Exercise prompt: Restate, word for word, each record that follows.

Saved entries:

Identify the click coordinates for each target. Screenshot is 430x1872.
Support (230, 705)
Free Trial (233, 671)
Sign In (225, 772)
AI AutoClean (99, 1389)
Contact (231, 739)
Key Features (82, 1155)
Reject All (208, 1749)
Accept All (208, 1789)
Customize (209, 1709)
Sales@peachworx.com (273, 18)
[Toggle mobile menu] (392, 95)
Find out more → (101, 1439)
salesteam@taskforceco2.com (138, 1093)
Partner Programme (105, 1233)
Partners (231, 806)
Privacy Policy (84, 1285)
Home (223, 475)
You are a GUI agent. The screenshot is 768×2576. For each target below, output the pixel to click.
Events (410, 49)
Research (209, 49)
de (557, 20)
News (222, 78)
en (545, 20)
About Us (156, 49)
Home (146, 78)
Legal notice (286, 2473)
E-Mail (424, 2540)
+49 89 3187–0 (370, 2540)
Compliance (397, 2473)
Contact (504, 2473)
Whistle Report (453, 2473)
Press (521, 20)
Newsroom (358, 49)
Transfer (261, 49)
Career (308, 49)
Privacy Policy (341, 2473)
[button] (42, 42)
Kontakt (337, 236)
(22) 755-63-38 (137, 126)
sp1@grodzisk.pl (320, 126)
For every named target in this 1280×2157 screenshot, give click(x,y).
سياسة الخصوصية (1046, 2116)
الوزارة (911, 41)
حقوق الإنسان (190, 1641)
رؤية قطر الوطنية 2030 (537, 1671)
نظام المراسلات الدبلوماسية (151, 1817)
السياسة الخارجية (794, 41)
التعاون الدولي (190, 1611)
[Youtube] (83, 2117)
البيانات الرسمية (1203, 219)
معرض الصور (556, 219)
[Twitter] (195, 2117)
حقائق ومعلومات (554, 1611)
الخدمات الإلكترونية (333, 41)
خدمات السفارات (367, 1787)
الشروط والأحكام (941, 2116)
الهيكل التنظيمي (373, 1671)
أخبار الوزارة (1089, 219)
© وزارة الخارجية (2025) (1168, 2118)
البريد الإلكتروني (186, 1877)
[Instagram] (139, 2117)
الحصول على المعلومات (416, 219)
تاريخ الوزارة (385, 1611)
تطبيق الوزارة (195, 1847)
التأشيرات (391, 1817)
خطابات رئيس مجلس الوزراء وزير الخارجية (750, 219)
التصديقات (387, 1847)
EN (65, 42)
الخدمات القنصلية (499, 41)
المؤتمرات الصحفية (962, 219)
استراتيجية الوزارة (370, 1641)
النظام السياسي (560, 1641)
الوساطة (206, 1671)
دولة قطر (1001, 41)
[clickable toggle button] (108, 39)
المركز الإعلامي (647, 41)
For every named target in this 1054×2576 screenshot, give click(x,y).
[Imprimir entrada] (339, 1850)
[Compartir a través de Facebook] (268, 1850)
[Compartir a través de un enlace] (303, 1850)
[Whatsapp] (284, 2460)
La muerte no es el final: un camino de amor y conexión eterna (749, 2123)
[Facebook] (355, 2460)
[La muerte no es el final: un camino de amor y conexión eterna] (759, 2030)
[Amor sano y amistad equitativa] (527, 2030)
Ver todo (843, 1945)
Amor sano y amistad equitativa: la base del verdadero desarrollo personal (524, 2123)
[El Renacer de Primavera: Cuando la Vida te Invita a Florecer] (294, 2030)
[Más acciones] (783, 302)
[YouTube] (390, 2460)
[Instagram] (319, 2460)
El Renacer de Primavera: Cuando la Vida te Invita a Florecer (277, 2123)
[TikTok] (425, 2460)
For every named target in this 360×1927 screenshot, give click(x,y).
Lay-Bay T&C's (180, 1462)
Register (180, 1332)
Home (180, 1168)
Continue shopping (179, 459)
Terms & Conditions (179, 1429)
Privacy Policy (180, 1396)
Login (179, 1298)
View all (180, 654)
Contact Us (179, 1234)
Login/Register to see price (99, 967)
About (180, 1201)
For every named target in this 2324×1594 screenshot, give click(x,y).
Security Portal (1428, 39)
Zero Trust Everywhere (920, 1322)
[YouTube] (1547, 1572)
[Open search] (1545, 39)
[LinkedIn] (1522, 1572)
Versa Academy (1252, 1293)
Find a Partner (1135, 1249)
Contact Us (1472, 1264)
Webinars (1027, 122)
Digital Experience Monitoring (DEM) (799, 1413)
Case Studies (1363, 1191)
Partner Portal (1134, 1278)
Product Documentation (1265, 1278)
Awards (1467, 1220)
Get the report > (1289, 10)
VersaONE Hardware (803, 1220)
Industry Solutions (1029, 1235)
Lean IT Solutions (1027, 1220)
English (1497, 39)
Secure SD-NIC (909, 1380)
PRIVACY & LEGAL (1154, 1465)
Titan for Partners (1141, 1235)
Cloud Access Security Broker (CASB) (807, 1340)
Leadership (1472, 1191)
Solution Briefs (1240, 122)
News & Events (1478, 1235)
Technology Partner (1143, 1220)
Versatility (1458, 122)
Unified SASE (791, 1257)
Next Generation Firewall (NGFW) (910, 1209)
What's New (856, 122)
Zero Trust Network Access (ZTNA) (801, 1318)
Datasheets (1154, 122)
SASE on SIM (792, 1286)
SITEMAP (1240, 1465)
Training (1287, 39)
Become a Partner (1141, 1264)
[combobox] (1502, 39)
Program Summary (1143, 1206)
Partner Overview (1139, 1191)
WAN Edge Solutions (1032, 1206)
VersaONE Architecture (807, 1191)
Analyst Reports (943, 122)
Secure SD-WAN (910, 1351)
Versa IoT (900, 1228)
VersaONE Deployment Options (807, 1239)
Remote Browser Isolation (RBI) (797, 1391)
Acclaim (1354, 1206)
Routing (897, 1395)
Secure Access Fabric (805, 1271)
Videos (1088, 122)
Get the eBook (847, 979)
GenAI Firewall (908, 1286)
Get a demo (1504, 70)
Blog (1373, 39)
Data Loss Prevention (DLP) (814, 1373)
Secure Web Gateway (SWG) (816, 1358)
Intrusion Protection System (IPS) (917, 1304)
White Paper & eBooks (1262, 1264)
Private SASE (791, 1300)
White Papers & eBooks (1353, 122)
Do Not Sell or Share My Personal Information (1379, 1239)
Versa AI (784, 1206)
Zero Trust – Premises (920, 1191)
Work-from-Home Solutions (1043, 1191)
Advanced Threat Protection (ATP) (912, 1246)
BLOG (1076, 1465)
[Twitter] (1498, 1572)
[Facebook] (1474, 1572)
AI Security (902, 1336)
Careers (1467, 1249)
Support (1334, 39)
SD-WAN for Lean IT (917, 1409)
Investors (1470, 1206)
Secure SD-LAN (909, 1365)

Task answer:
Identify the click coordinates for each target. Screenshot is 430x1872.
Support (230, 705)
Free Trial (233, 671)
Sign In (225, 772)
AI AutoClean (99, 1389)
Contact (231, 739)
Key Features (82, 1155)
Reject All (208, 1749)
Accept All (208, 1789)
Customize (209, 1709)
Sales@peachworx.com (273, 18)
[Toggle mobile menu] (392, 95)
Find out more → (101, 1439)
salesteam@taskforceco2.com (138, 1093)
Partner Programme (105, 1233)
Partners (231, 806)
Privacy Policy (84, 1285)
Home (223, 475)
You are a GUI agent. The screenshot is 768×2576. For each target below, output the pixel to click.
Events (410, 49)
Research (209, 49)
de (557, 20)
News (222, 78)
en (545, 20)
About Us (156, 49)
Home (146, 78)
Legal notice (286, 2473)
E-Mail (424, 2540)
+49 89 3187–0 (370, 2540)
Compliance (397, 2473)
Contact (504, 2473)
Whistle Report (453, 2473)
Press (521, 20)
Newsroom (358, 49)
Transfer (261, 49)
Career (308, 49)
Privacy Policy (341, 2473)
[button] (42, 42)
Kontakt (337, 236)
(22) 755-63-38 (137, 126)
sp1@grodzisk.pl (320, 126)
For every named target in this 1280×2157 screenshot, give click(x,y).
سياسة الخصوصية (1046, 2116)
الوزارة (911, 41)
حقوق الإنسان (190, 1641)
رؤية قطر الوطنية 2030 (537, 1671)
نظام المراسلات الدبلوماسية (151, 1817)
السياسة الخارجية (794, 41)
التعاون الدولي (190, 1611)
[Youtube] (83, 2117)
البيانات الرسمية (1203, 219)
معرض الصور (556, 219)
[Twitter] (195, 2117)
حقائق ومعلومات (554, 1611)
الخدمات الإلكترونية (333, 41)
خدمات السفارات (367, 1787)
الشروط والأحكام (941, 2116)
الهيكل التنظيمي (373, 1671)
أخبار الوزارة (1089, 219)
© وزارة الخارجية (2025) (1168, 2118)
البريد الإلكتروني (186, 1877)
[Instagram] (139, 2117)
الحصول على المعلومات (416, 219)
تاريخ الوزارة (385, 1611)
تطبيق الوزارة (195, 1847)
التأشيرات (391, 1817)
خطابات رئيس مجلس الوزراء وزير الخارجية (750, 219)
التصديقات (387, 1847)
EN (65, 42)
الخدمات القنصلية (499, 41)
المؤتمرات الصحفية (962, 219)
استراتيجية الوزارة (370, 1641)
النظام السياسي (560, 1641)
الوساطة (206, 1671)
دولة قطر (1001, 41)
[clickable toggle button] (108, 39)
المركز الإعلامي (647, 41)
For every named target in this 1054×2576 screenshot, give click(x,y).
[Imprimir entrada] (339, 1850)
[Compartir a través de Facebook] (268, 1850)
[Compartir a través de un enlace] (303, 1850)
[Whatsapp] (284, 2460)
La muerte no es el final: un camino de amor y conexión eterna (749, 2123)
[Facebook] (355, 2460)
[La muerte no es el final: un camino de amor y conexión eterna] (759, 2030)
[Amor sano y amistad equitativa] (527, 2030)
Ver todo (843, 1945)
Amor sano y amistad equitativa: la base del verdadero desarrollo personal (524, 2123)
[El Renacer de Primavera: Cuando la Vida te Invita a Florecer] (294, 2030)
[Más acciones] (783, 302)
[YouTube] (390, 2460)
[Instagram] (319, 2460)
El Renacer de Primavera: Cuando la Vida te Invita a Florecer (277, 2123)
[TikTok] (425, 2460)
For every named target in this 360×1927 screenshot, give click(x,y).
Lay-Bay T&C's (180, 1462)
Register (180, 1332)
Home (180, 1168)
Continue shopping (179, 459)
Terms & Conditions (179, 1429)
Privacy Policy (180, 1396)
Login (179, 1298)
View all (180, 654)
Contact Us (179, 1234)
Login/Register to see price (99, 967)
About (180, 1201)
For every named target in this 2324×1594 screenshot, give click(x,y).
Security Portal (1428, 39)
Zero Trust Everywhere (920, 1322)
[YouTube] (1547, 1572)
[Open search] (1545, 39)
[LinkedIn] (1522, 1572)
Versa Academy (1252, 1293)
Find a Partner (1135, 1249)
Contact Us (1472, 1264)
Webinars (1027, 122)
Digital Experience Monitoring (DEM) (799, 1413)
Case Studies (1363, 1191)
Partner Portal (1134, 1278)
Product Documentation (1265, 1278)
Awards (1467, 1220)
Get the report > (1289, 10)
VersaONE Hardware (803, 1220)
Industry Solutions (1029, 1235)
Lean IT Solutions (1027, 1220)
English (1497, 39)
Secure SD-NIC (909, 1380)
PRIVACY & LEGAL (1154, 1465)
Titan for Partners (1141, 1235)
Cloud Access Security Broker (CASB) (807, 1340)
Leadership (1472, 1191)
Solution Briefs (1240, 122)
News & Events (1478, 1235)
Technology Partner (1143, 1220)
Versatility (1458, 122)
Unified SASE (791, 1257)
Next Generation Firewall (NGFW) (910, 1209)
What's New (856, 122)
Zero Trust Network Access (ZTNA) (801, 1318)
Datasheets (1154, 122)
SASE on SIM (792, 1286)
SITEMAP (1240, 1465)
Training (1287, 39)
Become a Partner (1141, 1264)
[combobox] (1502, 39)
Program Summary (1143, 1206)
Partner Overview (1139, 1191)
WAN Edge Solutions (1032, 1206)
VersaONE Architecture (807, 1191)
Analyst Reports (943, 122)
Secure SD-WAN (910, 1351)
Versa IoT (900, 1228)
VersaONE Deployment Options (807, 1239)
Remote Browser Isolation (RBI) (797, 1391)
Acclaim (1354, 1206)
Routing (897, 1395)
Secure Access Fabric (805, 1271)
Videos (1088, 122)
Get the eBook (847, 979)
GenAI Firewall (908, 1286)
Get a demo (1504, 70)
Blog (1373, 39)
Data Loss Prevention (DLP) (814, 1373)
Secure Web Gateway (SWG) (816, 1358)
Intrusion Protection System (IPS) (917, 1304)
White Paper & eBooks (1262, 1264)
Private SASE (791, 1300)
White Papers & eBooks (1353, 122)
Do Not Sell or Share My Personal Information (1379, 1239)
Versa AI (784, 1206)
Zero Trust – Premises (920, 1191)
Work-from-Home Solutions (1043, 1191)
Advanced Threat Protection (ATP) (912, 1246)
BLOG (1076, 1465)
[Twitter] (1498, 1572)
[Facebook] (1474, 1572)
AI Security (902, 1336)
Careers (1467, 1249)
Support (1334, 39)
SD-WAN for Lean IT (917, 1409)
Investors (1470, 1206)
Secure SD-LAN (909, 1365)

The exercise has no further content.